Quiyuch camina firme y no se rinde rumbo a Rio 2016

Daniel Quiyuch es uno de los siete marchistas con marca para los Juegos de Rio 2016, para los que se prepara y en los que quiere cobrarse una revancha por la descalificación sufrida en Londres 2012.

Acostumbrado a superar la adversidad, Jaime Quiyuch vive con madurez su etapa de resurgimiento luego de la frustración de haberse perdido los Juegos Panamericanos de Toronto 2015 debido a una fisura en el pie izquierdo. En agosto durante el Campeonato Mundial de Atletismo de la IAAF en Pekín, China, el atleta volvió al protagonismo al haber conseguido el tiempo de clasificación para Rio 2016 en la prueba de 50 kilómetros (3 horas 57 segundos y 41 segundos, en el puesto 29).

 

Quiyuch, nacido el 24 de abril de 1988, asume ahora con alegría su rol como padre del pequeño Keyleb Sebastián, concebido junto con su esposa la también marchista, Jamy Franco.

 

Comienzo inesperado

El debut de Jaime Quiyuch en los eventos del Ciclo Olímpico estuvo marcado por un episodio glorioso en los Juegos Panamericanos de Guadalajara 2011 en los que ganó la medalla de bronce en 50 kilómetros.

 

"Ese fue el inicio de una historia grande que plasmó una nueva época de la marcha guatemalteca (además de su bronce, se apuntaron los oros de Erick Barrondo, Jamy Franco y la plata de Mirna Ortiz). Todo el equipo ganó con el corazón.
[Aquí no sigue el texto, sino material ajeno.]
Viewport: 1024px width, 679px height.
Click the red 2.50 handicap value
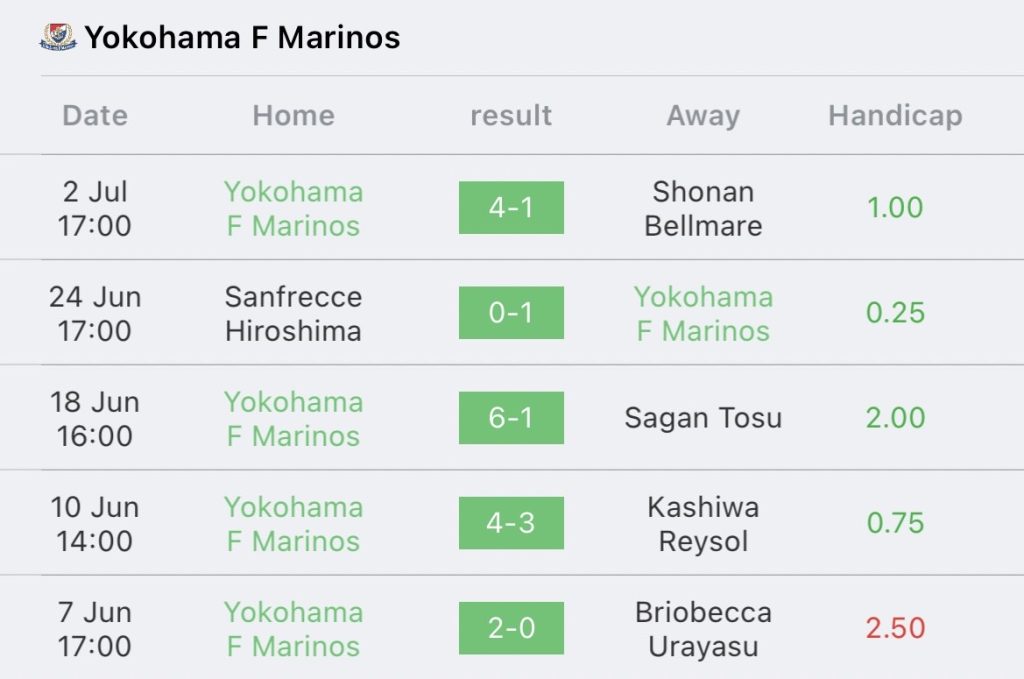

Para nosotros fue una obligación ir a ganar, aunque pocos creían en ello", recuerda.

 

Para Quiyuch ese logro fue con tinte de oro debido al sufrimiento con el que lo conquistó. "Muy pocos pueden contar esa historia (la marcha se convirtió allí en la disciplina más ganadora en una sola edición de Panamericanos). Y yo tendré el orgullo de contársela a mi hijo", añadió.

 

Lecciones de vida

 

Quiyuch empezó en la marcha en 2010, luego de que fue descubierto por Werner Rodas, entrenador de atletismo, en el Medio Maratón de Cobán.

 

"Cuando compito siempre tengo presente a la persona que me regaló mis primeros tenis. La señora Maribel Palma (quien dice fue su empleadora) fue la que confió y me apoyó en mis inicios. Ella me enseñó a que todo se gana con sacrificio", cuenta.

 

A los dos años de incorporarse al equipo élite con el entrenador cubano, Rigoberto Medina, Quiyuch pasó a formar parte del libro olímpico del deporte nacional, al marchar en los Juegos de la XXX Olimpiada de Londres 2012, cuando fue descalificado en los 50 kilómetros.

 

"Me fui de Londres con una gran espina, porque yo entrené para pelear por las medallas, pero sé que no fue el momento indicado y espero que en Rio se cumplan mis metas", admite.

 

A sus 27 años Quiyuch ha enfrentado y superado momentos tan duros como la muerte de su hermano Jéremy Josué en 2012 justo el día en el que volvió de la Copa del Mundo en Saransk, Rusia.

 

En diciembre de 2013 una ruptura de meniscos en la rodilla derecha golpeó sus aspiraciones de seguir en el alto rendimiento ya que un primer diagnóstico médico amenazó con dejarlo fuera de la marcha (a los meses se recuperó y asistió a los Juegos Centroamericanos del Caribe de Veracruz 2014 en los que terminó cuarto en 50 kilómetros).

 

A las pocas semanas, en enero de 2014, Quiyuch vivió quizá uno de los peores momentos de su vida, tras el fallecimiento de Mynor Azaf, su hijo recién nacido.

 

"Con el apoyo de mis familiares cercanos y de guatemaltecos, que aunque no los conocía,  me mostraron su solidaridad pudimos salir adelante junto con Jamy", remarca.

 

Con la marca para Rio, el marchista realiza su preparación bajo la dirección técnica del polaco Bohdan Bulakowski, a quien elogia: "Es un entrenador es exigente y justo con todos los integrantes del equipo".

 

"Uno de los enrenamientos más largos fue cuando llegué a darle 99 vueltas a la pista del Estadio Mateo Flores, en el carril 8 que es el más amplio. Pero los más duros fueron en Spala, Polonia en un circuito en medio del bosque con 11 kilómetros de ida y retorno", cuenta.

 

Con alegrías y tristezas, Quiyuch confiesa: "El deporte ha cambiado mi forma de vivir la vida. No puedo ocultar que de joven estuve en las drogas, pero tuve la dicha de salir de ellas y demostrar que sí se puede", concluye.